→ **ENUNCIADO A**
Presenta como tabla Markdown, con las columnas Núm. y Línea, el tramo de las entradas que va desde la línea que contiene "Where should I" hasta la línea que contiene "tap(406, 100)", ambas incluidas. Omite las líneas en blanco.

Todas, todas, las personas deben escribir y publicar sus memorias, especialmente aquellas que han sido protagonistas o testigos de excepción de hechos trascendentales. Siempre, siempre, la historia, entendida esta tanto como ciencia, tanto como memoria colectiva, agradecerá este esfuerzo que contribuye a crear una fuente primaria para reconstruir el pasado, formándonos como entidad social. Una nación es, ante todo y sobre todo, una memoria. En la labor del periodista actúa una analogía del principio cuántico de incertidumbre, la mera observación del hecho lo modifica. Por eso el comunicador amalgama la condición de testigo y la de protagonista. Eso ha sido en este país Alfonso Espinosa de los Monteros, quien contribuye a esa autoconciencia al publicar sus Memorias, cuyo primer tomo (1961-1988) ya está en librerías.

Como muchas personas supe por primera vez de Alfonso en 1967. Ese año, en un viaje a Guayaquil lo vi en la pantalla de Canal 2, que no se veía en Quito. Leyendo su libro me entero de que su labor periodística y su consiguiente involucramiento en la vida política es anterior a eso, se dieron antes en su Ibarra natal. Fue en 1980, ¡de cualquier manera son siete lustros! que comenzamos a ser amigos, pues ese año inicié mi labor periodística y lo tuve como jefe respetuoso, generoso para el consejo, solidario y objetivo. Esta clase de libros puede dividirse en dos tipos: los de vivencias existenciales y de historia vivida. Los primeros cuentan más las experiencias del autor, enfatizando en la subjetividad; mientras que los segundos narran más los acontecimientos que el memorialista presenció, apostando por la objetividad. No son géneros puros, normalmente estas obras combinan las dos visiones, con predominio de una u otra. Espinosa de los Monteros se va más por la historia vivida, sin que falten, claro, anécdotas personales, de todas maneras más enfocadas en el desempeño profesional y en la actividad corporativa que en su intimidad.

→ **ENTRADAS PROPORCIONADAS**
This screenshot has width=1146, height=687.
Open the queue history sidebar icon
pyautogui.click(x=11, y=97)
---
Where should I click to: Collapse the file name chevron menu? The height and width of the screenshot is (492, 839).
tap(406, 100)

→ **ENUNCIADO B**
Enumera todos los años que se mencionan en el texto sobre las memorias de Alfonso Espinosa de los Monteros.

→ **RESPUESTA A**
| Núm. | Línea |
|---|---|
| 1 | Where should I click to: Collapse the file name chevron menu? The height and width of the screenshot is (492, 839). |
| 2 | tap(406, 100) |

→ **RESPUESTA B**
1961, 1988, 1967 y 1980.